Recipe Ingredient
- 200g salted kurau, soaked for one to two hours and cut into 2cm-thick pieces
- (Drain well on absorbent kitchen towel and dry in the sun for two hours or until completely dry)
- Spices:
- 5cm ginger, ground
- 5 cloves garlic, ground
- 2 tbsp chilli paste
- 1/2 tsp turmeric powder
- 1/4 tsp cumin powder (jintan putih)
- 1/2 tsp fennel powder (jintan manis)
- 1/2 tsp ground black pepper
- 1/2 tsp mustard seeds (biji sawi), fried without oil and pounded
- 1/4 tsp fenugreek (halba), pounded
- 5 shallots, sliced
- 2 cloves garlic, sliced
- 2 stalks curry leaves, use leaves only
- 50ml good quality rice vinegar
- 50ml tamarind juice (from 25g tamarind mixed with 100ml water)
- Seasoning:
- 3 to 4 tbsp sugar or to taste
- A pinch of salt or to taste
Instructions
- Heat enough oil in a wok to deep-fry salted fish slices until golden brown. Drain well and set aside.
- Heat 4 tbsp oil and stir-fry sliced shallots and garlic until limp.

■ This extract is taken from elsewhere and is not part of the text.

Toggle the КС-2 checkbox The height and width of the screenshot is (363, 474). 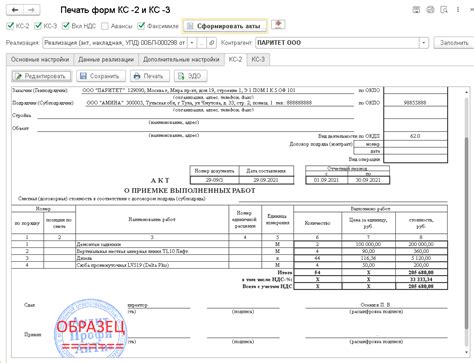[10, 26]
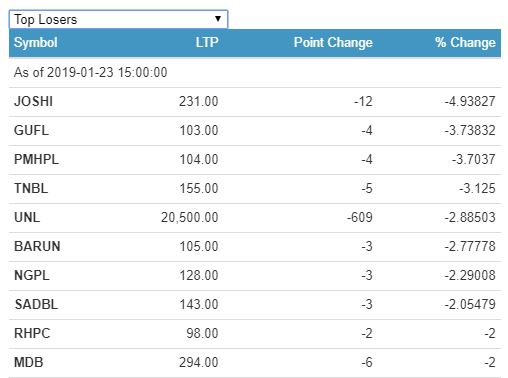508x378 pixels.
Task: Click JOSHI's percent change -4.93827
Action: click(x=470, y=101)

Add mustard seeds, fenugreek and curry leaves and saute until fragrant. Add the rest of the spice ingredients and stir-fry well.
- Blend in vinegar, tamarind juice and sugar. Bring to a boil then simmer until gravy is thick and the oil has separated.
- Cool the gravy then stir in salted fish pieces. Add salt to taste. Sprinkle with 1 tbsp toasted sesame seeds. Dish out and keep in clean, dry bottles.